Exercise requirements:
Repeat every line below exactly as it reads.

Stored data:
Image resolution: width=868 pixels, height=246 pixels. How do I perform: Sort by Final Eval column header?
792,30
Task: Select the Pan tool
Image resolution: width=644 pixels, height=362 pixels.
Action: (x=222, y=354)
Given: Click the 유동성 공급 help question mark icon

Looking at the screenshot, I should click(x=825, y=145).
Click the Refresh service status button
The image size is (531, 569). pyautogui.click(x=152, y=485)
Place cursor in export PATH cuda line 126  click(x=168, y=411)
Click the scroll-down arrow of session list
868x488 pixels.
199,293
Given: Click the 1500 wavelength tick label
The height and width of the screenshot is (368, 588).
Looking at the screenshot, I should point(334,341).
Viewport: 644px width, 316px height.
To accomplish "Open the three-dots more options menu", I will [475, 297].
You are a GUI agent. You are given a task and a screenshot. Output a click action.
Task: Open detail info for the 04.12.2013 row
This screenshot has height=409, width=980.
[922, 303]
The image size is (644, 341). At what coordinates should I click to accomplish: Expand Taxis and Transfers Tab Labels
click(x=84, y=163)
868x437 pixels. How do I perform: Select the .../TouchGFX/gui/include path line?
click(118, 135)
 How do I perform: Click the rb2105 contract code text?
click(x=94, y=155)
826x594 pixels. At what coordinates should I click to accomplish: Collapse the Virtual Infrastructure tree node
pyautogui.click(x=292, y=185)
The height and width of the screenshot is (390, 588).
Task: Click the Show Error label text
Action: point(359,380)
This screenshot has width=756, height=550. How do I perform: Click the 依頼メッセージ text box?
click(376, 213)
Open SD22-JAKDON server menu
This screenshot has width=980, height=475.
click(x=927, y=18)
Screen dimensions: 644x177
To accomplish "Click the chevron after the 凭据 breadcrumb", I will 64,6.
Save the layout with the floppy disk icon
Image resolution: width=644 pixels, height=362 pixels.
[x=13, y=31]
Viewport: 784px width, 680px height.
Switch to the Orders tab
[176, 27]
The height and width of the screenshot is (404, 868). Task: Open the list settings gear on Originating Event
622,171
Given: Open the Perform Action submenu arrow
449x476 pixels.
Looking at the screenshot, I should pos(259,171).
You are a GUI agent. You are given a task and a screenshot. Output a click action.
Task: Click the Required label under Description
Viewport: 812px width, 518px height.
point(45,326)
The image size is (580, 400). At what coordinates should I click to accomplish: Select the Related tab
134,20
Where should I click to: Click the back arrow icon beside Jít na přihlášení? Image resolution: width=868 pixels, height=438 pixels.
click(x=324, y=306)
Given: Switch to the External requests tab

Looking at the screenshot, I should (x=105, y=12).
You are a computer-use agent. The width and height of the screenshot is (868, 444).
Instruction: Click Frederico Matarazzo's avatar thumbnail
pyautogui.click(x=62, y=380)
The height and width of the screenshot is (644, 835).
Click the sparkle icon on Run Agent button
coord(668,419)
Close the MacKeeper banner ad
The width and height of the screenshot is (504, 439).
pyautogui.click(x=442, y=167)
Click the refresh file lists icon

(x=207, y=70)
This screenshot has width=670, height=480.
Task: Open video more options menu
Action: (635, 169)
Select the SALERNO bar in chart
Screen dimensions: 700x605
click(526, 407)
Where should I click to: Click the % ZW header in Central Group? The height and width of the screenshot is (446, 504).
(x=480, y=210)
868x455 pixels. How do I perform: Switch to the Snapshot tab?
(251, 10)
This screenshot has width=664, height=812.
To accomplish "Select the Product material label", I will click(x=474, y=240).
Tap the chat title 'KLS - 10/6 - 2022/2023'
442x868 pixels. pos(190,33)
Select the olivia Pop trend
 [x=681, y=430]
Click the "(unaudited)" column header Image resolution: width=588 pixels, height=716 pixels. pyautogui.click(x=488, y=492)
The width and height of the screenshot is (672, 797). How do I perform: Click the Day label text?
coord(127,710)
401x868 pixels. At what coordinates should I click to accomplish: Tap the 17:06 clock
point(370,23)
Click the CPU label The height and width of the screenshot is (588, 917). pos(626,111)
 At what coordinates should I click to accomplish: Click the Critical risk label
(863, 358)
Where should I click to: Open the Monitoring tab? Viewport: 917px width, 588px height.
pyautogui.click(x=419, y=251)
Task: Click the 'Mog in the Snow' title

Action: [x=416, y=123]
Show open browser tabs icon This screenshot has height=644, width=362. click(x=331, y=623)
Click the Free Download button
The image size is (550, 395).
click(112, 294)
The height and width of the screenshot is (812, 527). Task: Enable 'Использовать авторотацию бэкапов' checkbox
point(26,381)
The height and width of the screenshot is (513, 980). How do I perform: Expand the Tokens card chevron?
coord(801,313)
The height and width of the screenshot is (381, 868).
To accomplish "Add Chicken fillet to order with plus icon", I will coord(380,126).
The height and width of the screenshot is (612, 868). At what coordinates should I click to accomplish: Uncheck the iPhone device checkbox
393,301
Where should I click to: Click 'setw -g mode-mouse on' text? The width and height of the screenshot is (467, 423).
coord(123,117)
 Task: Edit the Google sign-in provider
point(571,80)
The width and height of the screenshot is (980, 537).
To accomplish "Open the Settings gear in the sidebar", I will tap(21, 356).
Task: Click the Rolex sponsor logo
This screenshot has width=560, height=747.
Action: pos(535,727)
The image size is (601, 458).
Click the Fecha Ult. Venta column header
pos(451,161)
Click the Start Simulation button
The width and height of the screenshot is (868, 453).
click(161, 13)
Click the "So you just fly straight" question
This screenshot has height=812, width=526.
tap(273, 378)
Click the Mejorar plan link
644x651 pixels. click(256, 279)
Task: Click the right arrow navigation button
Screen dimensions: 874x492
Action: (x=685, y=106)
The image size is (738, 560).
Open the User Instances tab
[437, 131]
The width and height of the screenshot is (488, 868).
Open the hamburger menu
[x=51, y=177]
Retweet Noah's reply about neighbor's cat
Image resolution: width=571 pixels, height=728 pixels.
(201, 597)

Task response:
Image resolution: width=868 pixels, height=246 pixels. How do I perform: Sort by Final Eval column header?
792,30
Task: Select the Pan tool
Image resolution: width=644 pixels, height=362 pixels.
Action: (x=222, y=354)
Given: Click the 유동성 공급 help question mark icon

Looking at the screenshot, I should click(x=825, y=145).
Click the Refresh service status button
The image size is (531, 569). pyautogui.click(x=152, y=485)
Place cursor in export PATH cuda line 126  click(x=168, y=411)
Click the scroll-down arrow of session list
868x488 pixels.
199,293
Given: Click the 1500 wavelength tick label
The height and width of the screenshot is (368, 588).
Looking at the screenshot, I should point(334,341).
Viewport: 644px width, 316px height.
To accomplish "Open the three-dots more options menu", I will [475, 297].
You are a GUI agent. You are given a task and a screenshot. Output a click action.
Task: Open detail info for the 04.12.2013 row
This screenshot has height=409, width=980.
[922, 303]
The image size is (644, 341). At what coordinates should I click to accomplish: Expand Taxis and Transfers Tab Labels
click(x=84, y=163)
868x437 pixels. How do I perform: Select the .../TouchGFX/gui/include path line?
click(118, 135)
 How do I perform: Click the rb2105 contract code text?
click(x=94, y=155)
826x594 pixels. At what coordinates should I click to accomplish: Collapse the Virtual Infrastructure tree node
pyautogui.click(x=292, y=185)
The height and width of the screenshot is (390, 588).
Task: Click the Show Error label text
Action: point(359,380)
This screenshot has width=756, height=550. How do I perform: Click the 依頼メッセージ text box?
click(376, 213)
Open SD22-JAKDON server menu
This screenshot has width=980, height=475.
click(x=927, y=18)
Screen dimensions: 644x177
To accomplish "Click the chevron after the 凭据 breadcrumb", I will 64,6.
Save the layout with the floppy disk icon
Image resolution: width=644 pixels, height=362 pixels.
[x=13, y=31]
Viewport: 784px width, 680px height.
Switch to the Orders tab
[176, 27]
The height and width of the screenshot is (404, 868). Task: Open the list settings gear on Originating Event
622,171
Given: Open the Perform Action submenu arrow
449x476 pixels.
Looking at the screenshot, I should pos(259,171).
You are a GUI agent. You are given a task and a screenshot. Output a click action.
Task: Click the Required label under Description
Viewport: 812px width, 518px height.
point(45,326)
The image size is (580, 400). At what coordinates should I click to accomplish: Select the Related tab
134,20
Where should I click to: Click the back arrow icon beside Jít na přihlášení? Image resolution: width=868 pixels, height=438 pixels.
click(x=324, y=306)
Given: Switch to the External requests tab

Looking at the screenshot, I should (x=105, y=12).
You are a computer-use agent. The width and height of the screenshot is (868, 444).
Instruction: Click Frederico Matarazzo's avatar thumbnail
pyautogui.click(x=62, y=380)
The height and width of the screenshot is (644, 835).
Click the sparkle icon on Run Agent button
coord(668,419)
Close the MacKeeper banner ad
The width and height of the screenshot is (504, 439).
pyautogui.click(x=442, y=167)
Click the refresh file lists icon

(x=207, y=70)
This screenshot has width=670, height=480.
Task: Open video more options menu
Action: (635, 169)
Select the SALERNO bar in chart
Screen dimensions: 700x605
click(526, 407)
Where should I click to: Click the % ZW header in Central Group? The height and width of the screenshot is (446, 504).
(x=480, y=210)
868x455 pixels. How do I perform: Switch to the Snapshot tab?
(251, 10)
This screenshot has width=664, height=812.
To accomplish "Select the Product material label", I will click(x=474, y=240).
Tap the chat title 'KLS - 10/6 - 2022/2023'
442x868 pixels. pos(190,33)
Select the olivia Pop trend
 [x=681, y=430]
Click the "(unaudited)" column header Image resolution: width=588 pixels, height=716 pixels. pyautogui.click(x=488, y=492)
The width and height of the screenshot is (672, 797). How do I perform: Click the Day label text?
coord(127,710)
401x868 pixels. At what coordinates should I click to accomplish: Tap the 17:06 clock
point(370,23)
Click the CPU label The height and width of the screenshot is (588, 917). pos(626,111)
 At what coordinates should I click to accomplish: Click the Critical risk label
(863, 358)
Where should I click to: Open the Monitoring tab? Viewport: 917px width, 588px height.
pyautogui.click(x=419, y=251)
Task: Click the 'Mog in the Snow' title

Action: [x=416, y=123]
Show open browser tabs icon This screenshot has height=644, width=362. click(x=331, y=623)
Click the Free Download button
The image size is (550, 395).
click(112, 294)
The height and width of the screenshot is (812, 527). Task: Enable 'Использовать авторотацию бэкапов' checkbox
point(26,381)
The height and width of the screenshot is (513, 980). How do I perform: Expand the Tokens card chevron?
coord(801,313)
The height and width of the screenshot is (381, 868).
To accomplish "Add Chicken fillet to order with plus icon", I will coord(380,126).
The height and width of the screenshot is (612, 868). At what coordinates should I click to accomplish: Uncheck the iPhone device checkbox
393,301
Where should I click to: Click 'setw -g mode-mouse on' text? The width and height of the screenshot is (467, 423).
coord(123,117)
 Task: Edit the Google sign-in provider
point(571,80)
The width and height of the screenshot is (980, 537).
To accomplish "Open the Settings gear in the sidebar", I will tap(21, 356).
Task: Click the Rolex sponsor logo
This screenshot has width=560, height=747.
Action: pos(535,727)
The image size is (601, 458).
Click the Fecha Ult. Venta column header
pos(451,161)
Click the Start Simulation button
The width and height of the screenshot is (868, 453).
click(161, 13)
Click the "So you just fly straight" question
This screenshot has height=812, width=526.
tap(273, 378)
Click the Mejorar plan link
644x651 pixels. click(256, 279)
Task: Click the right arrow navigation button
Screen dimensions: 874x492
Action: (x=685, y=106)
The image size is (738, 560).
Open the User Instances tab
[437, 131]
The width and height of the screenshot is (488, 868).
Open the hamburger menu
[x=51, y=177]
Retweet Noah's reply about neighbor's cat
Image resolution: width=571 pixels, height=728 pixels.
(201, 597)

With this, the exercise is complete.